Para realizar todo esto, la disciplina del capital se ha ido modificando a su vez que ha cambiado el sistema de producción, de un fordismo y un mercado estandarizado a un posfordismo y una sociedad de consumo digitalizada. El panóptico se volvió más real que nunca. La disciplina de las instituciones: prisiones, cuarteles, empresas, escuelas, etc., convive actualmente con un control interno. La disciplina se difumina, se vuelve panóptica y la aplicamos hacia nosotras mismas. Y una de las claves de esto es la instrumentalización de nuestra resiliencia. Al ser personas que no creemos en un futuro social diferente, toda nuestra motivación es individualizada e instrumentalizada por la sociedad de consumo para que nos volvamos adictos al remedio paliativo que escojamos, un remedio que no olvidemos solo busca velar esa realidad que creemos inamovible. Así se hacen fuertes las modas obsesivas con el deporte y el aspecto físico, los discursos ligados al éxito económico y el reconocimiento social, el disfrute de experiencias de ocio únicas e irrepetibles (nos venden a todas las mismas, viajes, fiestas, restaurantes, drogas legales e ilegales…). Es de esta forma como toda nuestra conciencia sobre la realidad social se enturbia y se comercializa; la enajenación se construye como una gran crisálida, donde la conciencia de que la mercantilización de la realidad a causa de las relaciones capitalistas lo media todo solo hace que enajenarnos más. En otras palabras, haciendo referencia a Kafka y su metamorfosis, aun siendo conscientes de que nos hemos convertido en insectos gigantes presos de nuestra propia cárcel, no tenemos esperanzas en un destino que cambie lo que ya ha ocurrido. El capitalismo nos obliga a participar en él, aunque seamos conscientes de nuestra propia alienación y malestar.
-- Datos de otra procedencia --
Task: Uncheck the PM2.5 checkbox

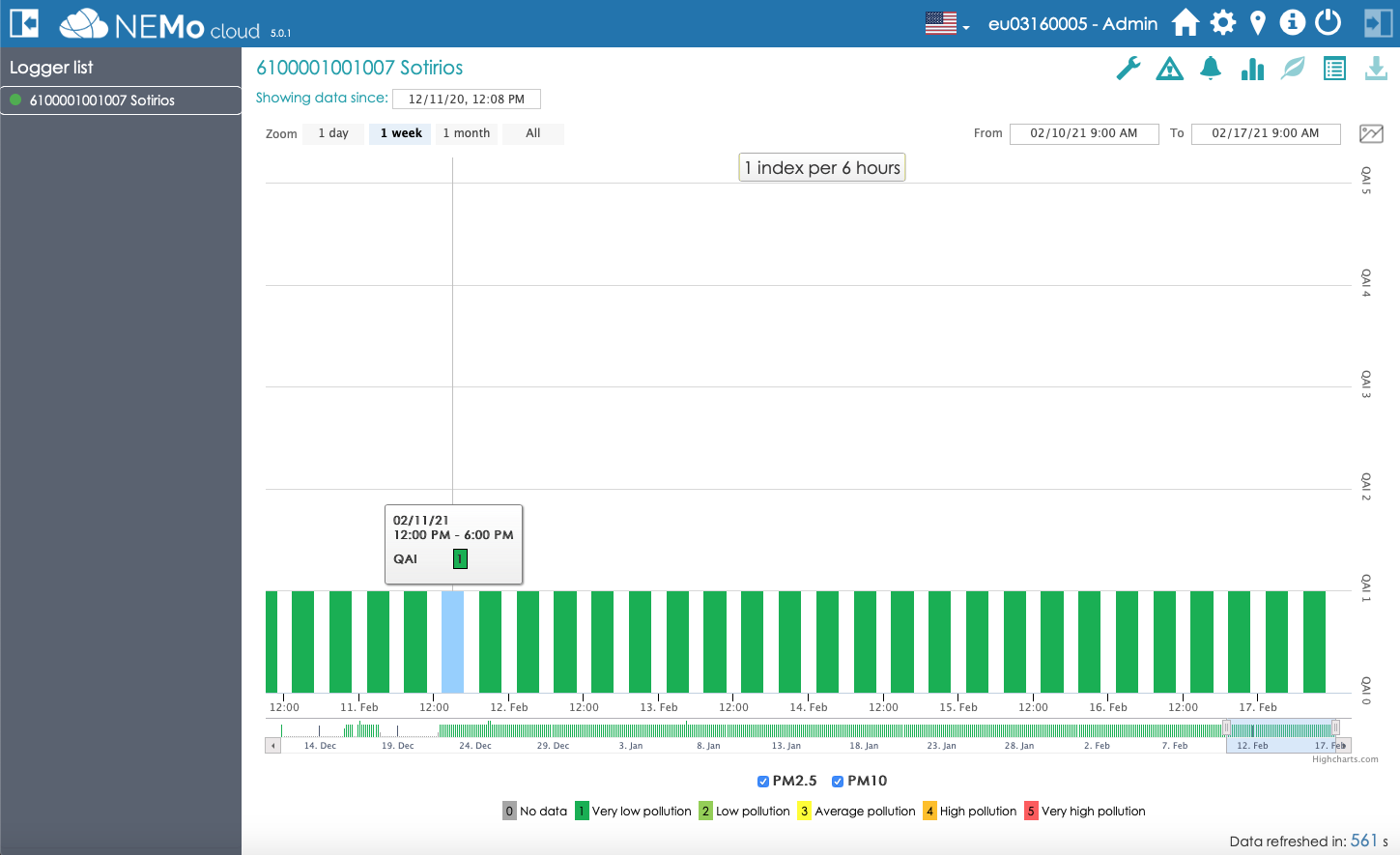Action: point(763,782)
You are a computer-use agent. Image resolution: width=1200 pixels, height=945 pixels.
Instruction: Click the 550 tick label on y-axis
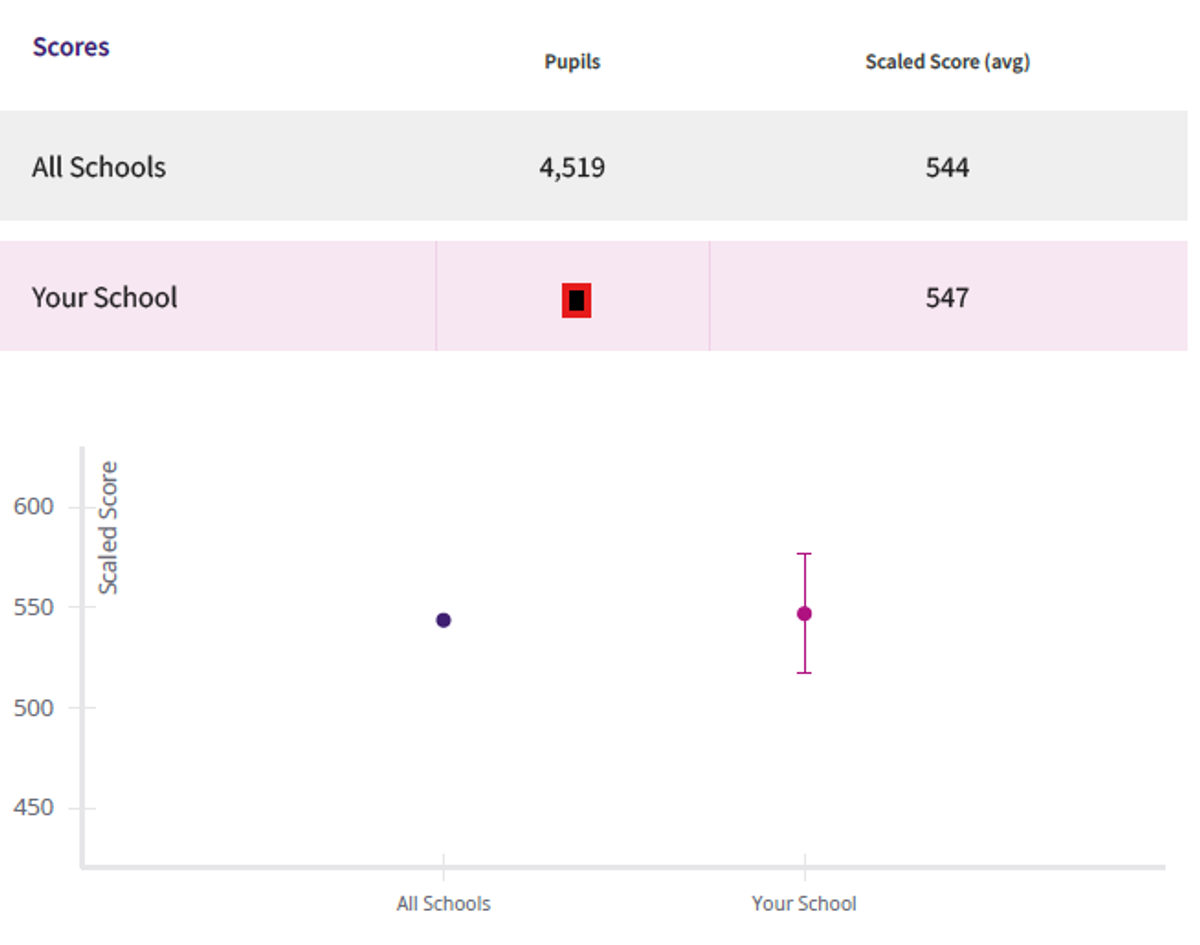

Pero todo lo narrado es un efecto sobre la subjetividad, sobre la percepción de las posibilidades frente a un sistema social que se aprovecha de ello. De hecho, casi caigo en su trampa omitiendo este párrafo. De eso va el Realismo Capitalista: de condicionar nuestro pensamiento inconsciente que acaba reconfortándose en una derrota inevitable. Nada más lejos de la realidad: siempre hay alternativa, si no la hubiera no se habría puesto tanto ímpetu en que todo lo narrado funcionase por parte de la clase capitalista. Debemos tener esto muy en cuenta cada vez que miremos hacia atrás con nostalgia o hacia delante con desesperanza; la izquierda debe articular un pensamiento postcapitalista y para ello debe despojarse del deseo capitalista que le provocan todas esas adicciones paliativas que solo buscan apaciguar el dolor sin atacar a la enfermedad que nos lo causa: el capitalismo.